What are the transcription-dependent changes that underlie PNS neurons ability to rapidly regenerate? There are many changes in gene expression that occur in peripheral neurons after axotomy, including up-regulation of transcription factors, cytoskeletal proteins, molecular motors that carry material up and down axons, cell adhesion and axon guidance molecules, and trophic factors and receptors (for review, see Tetzlaff and Steeves 2000). But which genes are sufficient, and which are necessary? Using a candidate gene approach, Skene and colleagues recently showed that overexpressing two growth cone proteins, GAP-43 and CAP-23, is sufficient to dramatically increase DRG axon growth in vitro and in the injured spinal cord in vivo (Bomze et al. 2001). Experiments are underway to characterize the differences in axon growth between developing and regenerating sensory neurons. For example, GAP-43 promoter elements are active in developing but not in regenerating zebrafish neurons (Udvadia et al. 2001). Similarly, whereas embryonic DRG neurons depend on the MEK and less-so PI3K signaling pathways for axon growth, regenerating DRG neurons depend on JAK/STAT signaling for axon growth (Liu and Snider 2001).
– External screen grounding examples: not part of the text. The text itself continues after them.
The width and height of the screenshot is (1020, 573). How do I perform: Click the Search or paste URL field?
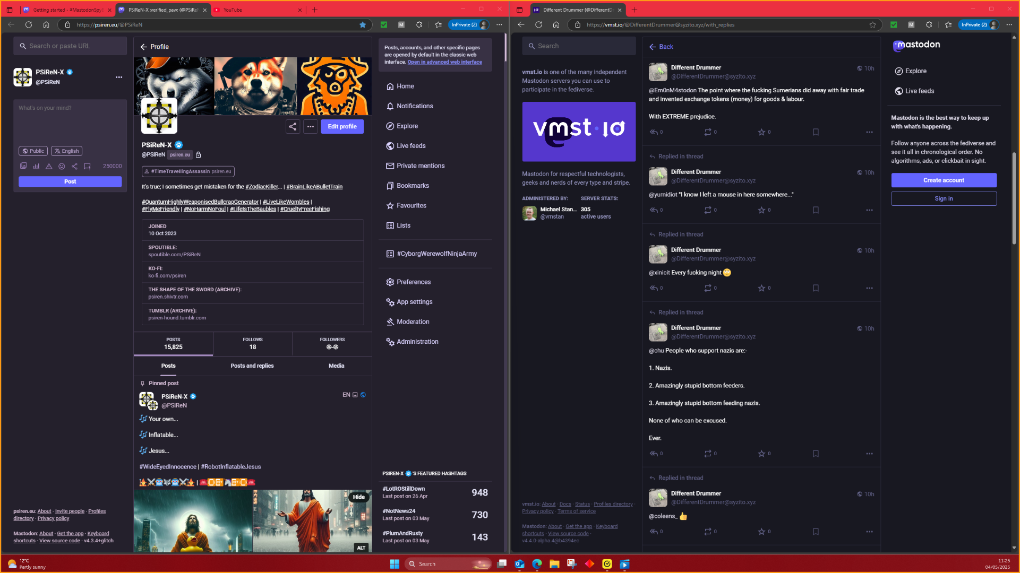coord(70,46)
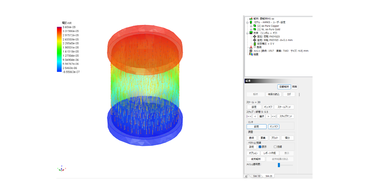The image size is (369, 194).
Task: Switch to the Sim 1D tab
Action: click(256, 176)
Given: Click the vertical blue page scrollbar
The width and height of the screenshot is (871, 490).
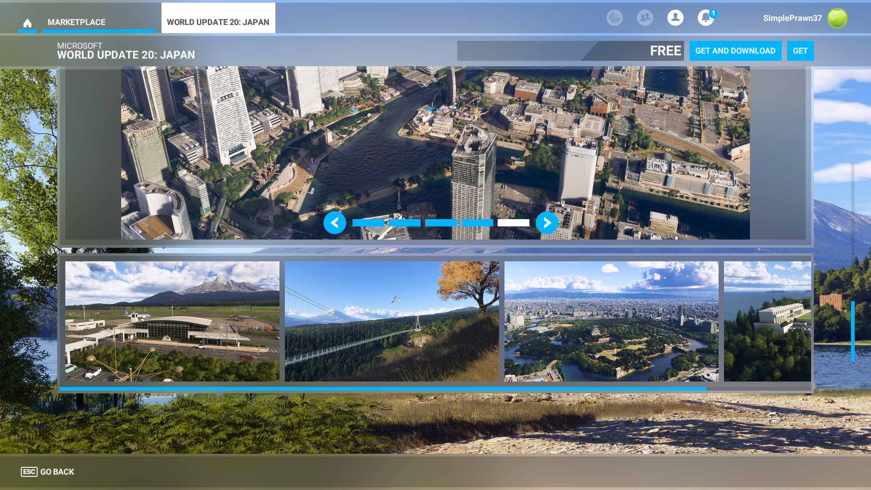Looking at the screenshot, I should pos(852,331).
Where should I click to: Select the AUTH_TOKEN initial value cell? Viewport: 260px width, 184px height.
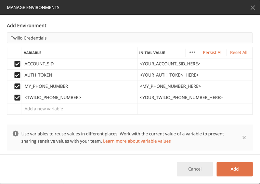click(194, 75)
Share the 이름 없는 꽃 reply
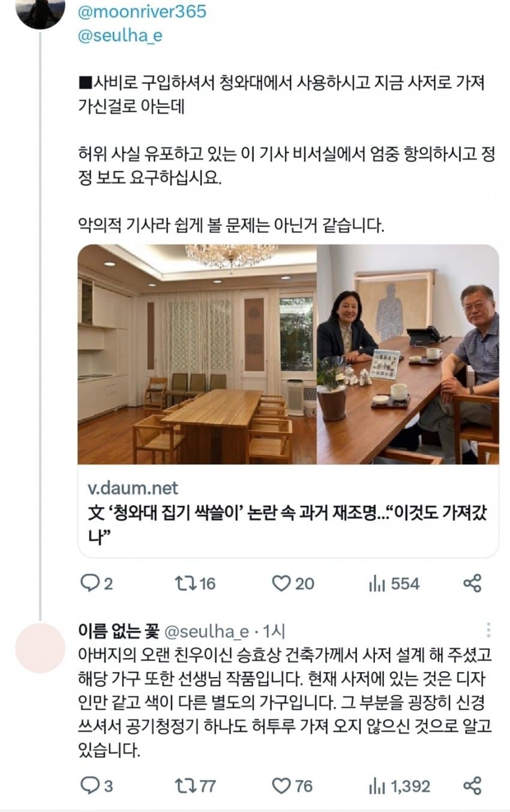510x812 pixels. coord(473,785)
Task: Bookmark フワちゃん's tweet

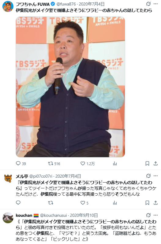Action: [x=147, y=163]
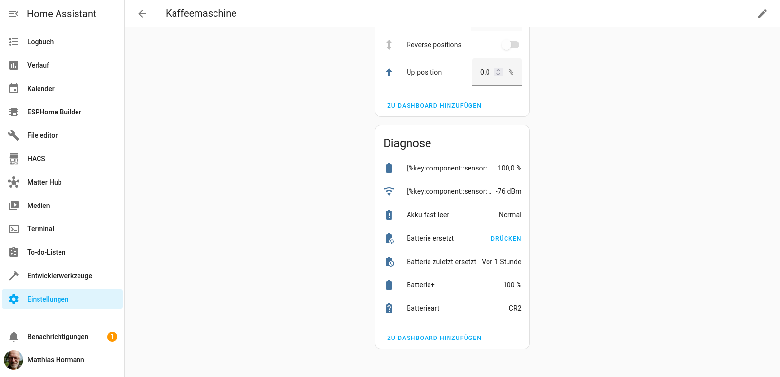The height and width of the screenshot is (377, 780).
Task: Click Diagnose card's ZU DASHBOARD HINZUFÜGEN
Action: click(434, 338)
Early data using microarrays to more broadly examine changes in global gene expression between embryonic and adult sensory neurons similarly suggest that adult neurons do not simply revert to embryonic gene expression. Rather, conditioning lesions turn on a distinct, but partially overlapping, set of genes for peripheral regeneration (Bulsara et al. 2002; Griffin et al. 2002). As these studies shed more light on how axons normally grow during development and after injury, they may also reveal clues to the failure of CNS regeneration and the seemingly permanent loss of intrinsic axon growth potential of CNS neurons like RGCs.

Conclusions

Despite its great importance, our understanding of how axons grow is still in its infancy. Although a great deal of recent progress has been made in understanding the nature of the extracellular signals that induce axon growth, we still know relatively little about the intracellular molecular mechanisms by which these signals are transduced into the neuron and ultimately how they elicit growth. Fortunately, new molecular tools including genomics, proteomics, and RNAi should help us to elucidate novel components of the axon growth machinery that couple transmembrane signaling receptors at the growth cone to the axonal cytoskeleton. In particular, these methods should soon reveal the underlying transcriptional program elicited by peptide trophic factors that triggers axon growth. Determining what are the full roster of genes induced during axon growth, which genes are needed for axon elongation both during development and for regeneration, and whether differences between CNS and PNS neurons in the transcriptional response to injury underlies the failure of CNS neurons to regenerate, remain critical areas of inquiry. Such genetic expression surveys may yield vital clues to how the disparate facets of axon growth are regulated coordinately by extracellular signals and intrinsic neuronal growth states. Finally, broadening our understanding of how axons grow during normal development will help us understand why they fail to regrow after CNS injury.